The fascination with Scandinavian crime series inaugurated with The Killing continued with The Bridge, and Series 3 appears to be maintaining the same iron grip of its predecessor.

We are once again in the company of the fascinating sociopathic heroine Saga Norén (if possible, she’s even further off the spectrum of ordinary human behaviour than before, to often hilarious effect).

 

Crimes of Passion

Crimes of Passion is markedly different from the dark, moody Scandicrime that has characterised the genre for so long. This sunny, unclouded mystery series was based on the cosier novels of Maria Lang.

Lang’s inspiration was English crime queen Agatha Christie, and the series offers more relaxing entertainment alongside the edgier fare.

 

Eyewitness

Eyewitness is a compulsive six-part thriller, beginning with two gay teenagers unwittingly witnessing a murder. The foster mother of one of the boys, Helen Sikkeland, is the local police chief in charge of the investigation. She is unaware that her son is a witness and in the sights of a ruthless killer.

Anneke von der Lippe plays the police chief, a determined middle-aged policewoman reminiscent of the unglamorous Frances McDormand character in the Cohen Brothers’ film Fargo.

What’s more, the involvement of the security services soon spreads things out into the kind of complex, multi-layered canvas that lovers of Scandicrime relish.

 

On the horizon

Norwegian crime writing star Anne Holt’s Modus series has just been shown on Swedish TV4, with investigator and criminal psychologist Inger Johanne Vik tackling grisly crimes while looking after an autistic daughter.

Also forthcoming is The Team, an expensive crime drama involving creative personnel from the Danish political drama Borgen.

Investigators from Denmark, Germany and Belgium are tasked with looking into the killing of three young women in Copenhagen, Berlin and Antwerp. The innovation here?
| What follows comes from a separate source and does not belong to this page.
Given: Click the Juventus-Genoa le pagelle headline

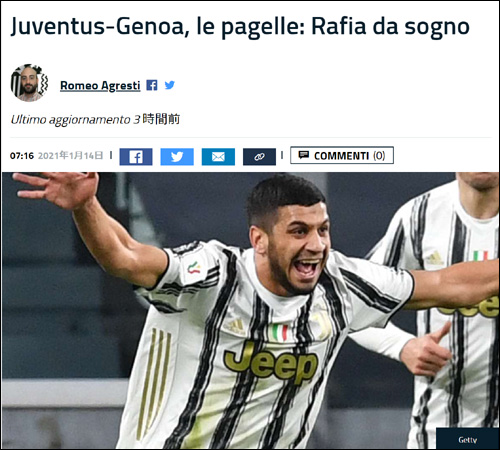Looking at the screenshot, I should coord(240,26).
The show will involve the protagonists speaking in their native tongues when in their own territory (Danish in Copenhagen, German in Berlin and so forth).

From sunnier climates, the Italian 1992 is set in the February of that year, when the arrest of Italian politician Mario Chiesa on charges of corruption sets in motion a series of large-scale investigations and trials that go under the name of “Clean Hands”.

The latest news that Channel 4 have a forthcoming foreign language channel is even more evidence that European drama is here to stay.